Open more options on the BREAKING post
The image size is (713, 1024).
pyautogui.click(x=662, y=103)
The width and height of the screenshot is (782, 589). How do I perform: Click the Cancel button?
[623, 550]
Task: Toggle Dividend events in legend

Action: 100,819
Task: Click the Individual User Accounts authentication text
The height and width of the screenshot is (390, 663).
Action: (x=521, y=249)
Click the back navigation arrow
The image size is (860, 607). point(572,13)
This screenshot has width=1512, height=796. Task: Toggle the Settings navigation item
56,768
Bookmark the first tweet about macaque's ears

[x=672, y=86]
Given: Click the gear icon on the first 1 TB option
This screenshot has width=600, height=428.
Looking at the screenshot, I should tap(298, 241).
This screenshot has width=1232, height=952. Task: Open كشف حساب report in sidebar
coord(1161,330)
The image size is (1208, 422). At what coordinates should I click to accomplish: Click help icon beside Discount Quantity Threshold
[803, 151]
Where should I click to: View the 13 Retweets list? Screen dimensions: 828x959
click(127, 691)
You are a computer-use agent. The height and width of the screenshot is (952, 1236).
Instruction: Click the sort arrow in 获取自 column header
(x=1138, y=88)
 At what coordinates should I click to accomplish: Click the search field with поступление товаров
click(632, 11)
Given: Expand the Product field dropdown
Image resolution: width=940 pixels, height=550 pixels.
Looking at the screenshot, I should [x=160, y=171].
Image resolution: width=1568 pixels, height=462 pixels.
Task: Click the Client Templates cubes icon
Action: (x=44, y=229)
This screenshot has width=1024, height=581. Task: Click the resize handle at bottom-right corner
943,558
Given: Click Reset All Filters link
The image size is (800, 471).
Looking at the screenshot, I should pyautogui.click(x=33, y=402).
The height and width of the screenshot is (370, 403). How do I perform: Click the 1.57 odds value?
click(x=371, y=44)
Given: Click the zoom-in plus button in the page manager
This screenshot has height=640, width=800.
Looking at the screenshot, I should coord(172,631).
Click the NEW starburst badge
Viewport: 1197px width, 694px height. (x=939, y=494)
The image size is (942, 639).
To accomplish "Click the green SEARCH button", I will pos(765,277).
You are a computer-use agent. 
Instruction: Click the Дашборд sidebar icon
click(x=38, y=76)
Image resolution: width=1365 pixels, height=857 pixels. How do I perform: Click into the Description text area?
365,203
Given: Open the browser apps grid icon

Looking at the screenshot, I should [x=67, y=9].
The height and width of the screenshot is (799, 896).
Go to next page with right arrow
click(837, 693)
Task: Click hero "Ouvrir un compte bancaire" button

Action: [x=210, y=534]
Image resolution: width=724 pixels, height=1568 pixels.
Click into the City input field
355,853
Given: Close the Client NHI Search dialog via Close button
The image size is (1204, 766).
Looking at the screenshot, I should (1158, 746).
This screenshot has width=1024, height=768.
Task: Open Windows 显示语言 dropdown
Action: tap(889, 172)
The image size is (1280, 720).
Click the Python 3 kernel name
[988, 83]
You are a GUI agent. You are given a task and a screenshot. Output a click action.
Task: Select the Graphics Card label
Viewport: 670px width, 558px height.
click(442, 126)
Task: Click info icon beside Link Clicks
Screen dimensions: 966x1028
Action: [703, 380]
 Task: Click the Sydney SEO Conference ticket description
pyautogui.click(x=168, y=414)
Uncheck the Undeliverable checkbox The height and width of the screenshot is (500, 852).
- - -
- **DIRECTIONS**
Up to and including the line with "Given: Expand the Product field dropdown", please return the records exactly, beginning from their first line.

- **EXERCISE OUTPUT**
Open more options on the BREAKING post
The image size is (713, 1024).
pyautogui.click(x=662, y=103)
The width and height of the screenshot is (782, 589). How do I perform: Click the Cancel button?
[623, 550]
Task: Toggle Dividend events in legend

Action: 100,819
Task: Click the Individual User Accounts authentication text
The height and width of the screenshot is (390, 663).
Action: (x=521, y=249)
Click the back navigation arrow
The image size is (860, 607). point(572,13)
This screenshot has width=1512, height=796. Task: Toggle the Settings navigation item
56,768
Bookmark the first tweet about macaque's ears

[x=672, y=86]
Given: Click the gear icon on the first 1 TB option
This screenshot has width=600, height=428.
Looking at the screenshot, I should tap(298, 241).
This screenshot has width=1232, height=952. Task: Open كشف حساب report in sidebar
coord(1161,330)
The image size is (1208, 422). At what coordinates should I click to accomplish: Click help icon beside Discount Quantity Threshold
[803, 151]
Where should I click to: View the 13 Retweets list? Screen dimensions: 828x959
click(127, 691)
You are a computer-use agent. The height and width of the screenshot is (952, 1236).
Instruction: Click the sort arrow in 获取自 column header
(x=1138, y=88)
 At what coordinates should I click to accomplish: Click the search field with поступление товаров
click(632, 11)
Given: Expand the Product field dropdown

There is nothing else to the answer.